When I joined the Poverty Stoplight team in Cerrito, I started working on a project to increase youth engagement in the community. I had experience with similar projects in the past, and being essentially the same age I hoped I could connect with the young people and help them. It didn’t turn out as simple as I expected. It soon became evident to me that while my overarching goal was clear enough, it was extremely broad. I wasn’t sure just what was needed, nor how to explain to the local people why they should participate.
I was in a meeting one day with a number of young leaders about taking greater advantage of various initiatives for youth in the area when one of them said something that struck me. He explained that there are lots of people who come and give them things they don’t have, but what they need is someone to show them how to open possibilities for themselves. Someone to help them find inspiration to create positive change instead of waiting for outside aid. They don’t need more resources so much as the empowerment to make better use of the resources at their disposal.
That conversation changed my mindset about the project, and as I thought more about it, I realized that empowerment is at the very center of the Poverty Stoplight initiative itself. It’s all about opening people’s eyes to their own capabilities. The protagonists are not the employees of Poverty Stoplight, although their work is critical and noble; the protagonists are the people with whom they are collaborating. Empowering them to overcome obstacles in their lives is the idea upon which all actions are founded.

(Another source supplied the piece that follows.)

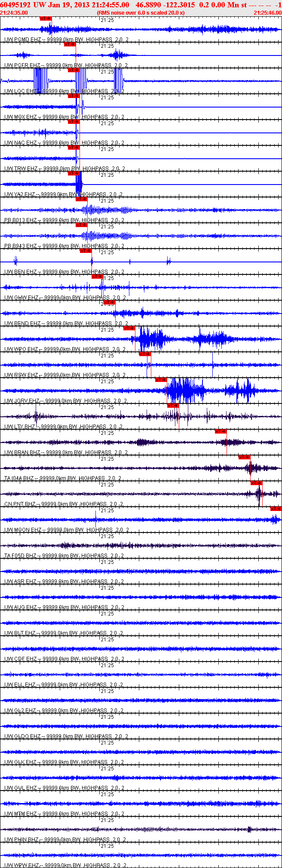282x868 pixels.
Task: Click the end time 21:25:46.00 label
Action: coord(267,13)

I then saw this mentality clearly at work in our goals for the young people in Cerrito. While we were hoping to make them more active in their community, at no point did we try to influence the form that activity would take. We wanted to open up possibilities for action so that the young people themselves could determine their own priorities and work towards creating the kinds of lives and the kind of community that they most value.

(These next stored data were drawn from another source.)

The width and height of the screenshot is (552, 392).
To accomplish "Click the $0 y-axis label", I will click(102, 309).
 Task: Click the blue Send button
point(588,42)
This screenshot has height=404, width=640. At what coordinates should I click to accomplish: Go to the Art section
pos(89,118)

At the same time, understanding the mentality of empowerment helped me understand some of the challenges I had been having. It is, if not easy, at least fairly straightforward to lead others, but it is something else entirely to step into a new context and inspire others to be leaders themselves. Furthermore, it’s easier to facilitate your own project than to organize others around a project they haven’t even imagined yet. But while the method is more challenging, the rewards are greater. Focusing on empowerment creates a new cohort of leaders to effect positive change instead of leaving communities dependent on outsiders. Poverty Stoplight is helping to spread this mentality of empowerment.